WHAT TO WORK ON: Restate word for word every line from the top of the data below down through the line that holds "Task: Remove the test-vpc-sriov network tag".

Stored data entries
____
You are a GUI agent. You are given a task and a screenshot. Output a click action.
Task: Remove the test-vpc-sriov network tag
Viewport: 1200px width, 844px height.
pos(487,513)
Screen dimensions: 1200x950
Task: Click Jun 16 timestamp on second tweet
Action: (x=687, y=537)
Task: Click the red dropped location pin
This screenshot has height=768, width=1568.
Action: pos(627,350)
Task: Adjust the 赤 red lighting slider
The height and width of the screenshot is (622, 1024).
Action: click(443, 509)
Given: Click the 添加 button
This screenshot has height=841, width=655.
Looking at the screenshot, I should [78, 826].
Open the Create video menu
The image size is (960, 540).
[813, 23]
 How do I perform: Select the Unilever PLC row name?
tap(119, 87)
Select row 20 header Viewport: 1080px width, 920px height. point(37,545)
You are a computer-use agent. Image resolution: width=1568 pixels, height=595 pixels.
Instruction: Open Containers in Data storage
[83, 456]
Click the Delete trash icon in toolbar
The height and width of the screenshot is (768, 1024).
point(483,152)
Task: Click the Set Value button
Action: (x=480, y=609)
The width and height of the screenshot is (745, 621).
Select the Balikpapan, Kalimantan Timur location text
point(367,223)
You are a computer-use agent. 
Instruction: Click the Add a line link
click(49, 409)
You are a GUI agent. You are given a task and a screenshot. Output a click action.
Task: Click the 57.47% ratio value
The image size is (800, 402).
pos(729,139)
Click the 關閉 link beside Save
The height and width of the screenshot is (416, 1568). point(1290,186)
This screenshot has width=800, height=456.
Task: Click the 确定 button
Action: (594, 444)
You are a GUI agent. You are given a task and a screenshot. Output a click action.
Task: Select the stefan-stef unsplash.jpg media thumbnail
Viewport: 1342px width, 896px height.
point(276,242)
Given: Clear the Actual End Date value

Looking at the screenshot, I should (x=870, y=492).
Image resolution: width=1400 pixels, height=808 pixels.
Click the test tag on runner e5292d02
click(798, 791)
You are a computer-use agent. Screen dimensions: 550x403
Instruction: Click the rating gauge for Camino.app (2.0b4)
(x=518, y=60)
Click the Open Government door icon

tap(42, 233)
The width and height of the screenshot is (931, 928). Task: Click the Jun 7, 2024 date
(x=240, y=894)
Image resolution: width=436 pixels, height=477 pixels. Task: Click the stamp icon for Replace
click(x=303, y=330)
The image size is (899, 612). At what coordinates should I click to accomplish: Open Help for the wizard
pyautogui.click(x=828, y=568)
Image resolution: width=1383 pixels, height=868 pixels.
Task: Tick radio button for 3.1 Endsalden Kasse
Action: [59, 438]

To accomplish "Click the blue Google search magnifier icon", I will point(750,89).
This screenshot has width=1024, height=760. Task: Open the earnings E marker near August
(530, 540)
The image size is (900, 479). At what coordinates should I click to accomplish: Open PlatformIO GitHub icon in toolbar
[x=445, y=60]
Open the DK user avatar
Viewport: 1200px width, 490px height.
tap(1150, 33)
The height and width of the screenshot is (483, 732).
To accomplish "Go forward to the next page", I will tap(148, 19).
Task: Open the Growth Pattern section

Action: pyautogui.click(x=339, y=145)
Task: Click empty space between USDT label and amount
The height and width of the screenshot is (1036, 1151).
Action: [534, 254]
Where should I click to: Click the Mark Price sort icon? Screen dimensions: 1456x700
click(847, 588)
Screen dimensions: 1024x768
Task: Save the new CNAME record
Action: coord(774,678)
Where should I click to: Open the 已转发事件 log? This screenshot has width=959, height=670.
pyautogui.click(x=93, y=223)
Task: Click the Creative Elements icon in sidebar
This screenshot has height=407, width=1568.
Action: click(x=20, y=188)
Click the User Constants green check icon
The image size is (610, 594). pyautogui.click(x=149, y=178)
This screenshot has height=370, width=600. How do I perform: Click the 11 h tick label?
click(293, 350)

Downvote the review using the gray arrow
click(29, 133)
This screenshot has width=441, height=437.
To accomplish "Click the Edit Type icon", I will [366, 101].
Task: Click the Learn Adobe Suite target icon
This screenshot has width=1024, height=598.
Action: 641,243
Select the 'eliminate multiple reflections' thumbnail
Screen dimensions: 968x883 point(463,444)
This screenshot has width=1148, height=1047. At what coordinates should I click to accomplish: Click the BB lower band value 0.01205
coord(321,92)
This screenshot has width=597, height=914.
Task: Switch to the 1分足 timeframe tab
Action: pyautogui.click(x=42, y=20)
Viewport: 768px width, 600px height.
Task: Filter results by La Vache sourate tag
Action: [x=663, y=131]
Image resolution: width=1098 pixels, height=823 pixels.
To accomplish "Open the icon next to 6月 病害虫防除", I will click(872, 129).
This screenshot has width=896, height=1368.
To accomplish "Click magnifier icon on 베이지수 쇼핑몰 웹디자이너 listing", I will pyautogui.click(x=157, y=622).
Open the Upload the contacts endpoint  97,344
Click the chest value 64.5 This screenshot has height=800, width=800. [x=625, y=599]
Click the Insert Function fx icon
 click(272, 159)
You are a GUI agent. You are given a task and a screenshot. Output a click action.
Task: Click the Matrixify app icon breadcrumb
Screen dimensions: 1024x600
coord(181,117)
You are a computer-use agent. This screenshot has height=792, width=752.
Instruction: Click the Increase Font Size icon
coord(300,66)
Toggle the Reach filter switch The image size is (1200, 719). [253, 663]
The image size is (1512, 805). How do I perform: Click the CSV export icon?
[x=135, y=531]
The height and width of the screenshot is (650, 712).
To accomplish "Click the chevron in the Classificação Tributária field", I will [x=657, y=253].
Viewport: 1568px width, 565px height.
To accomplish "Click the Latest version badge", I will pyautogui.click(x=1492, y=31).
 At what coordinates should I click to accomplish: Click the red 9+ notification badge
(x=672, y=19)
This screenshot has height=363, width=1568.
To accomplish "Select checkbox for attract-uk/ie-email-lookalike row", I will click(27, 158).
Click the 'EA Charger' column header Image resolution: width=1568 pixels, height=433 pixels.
____
TASK RESULT:
You are a GUI agent. You are given a task and a screenshot. Output a click action.
Task: Remove the test-vpc-sriov network tag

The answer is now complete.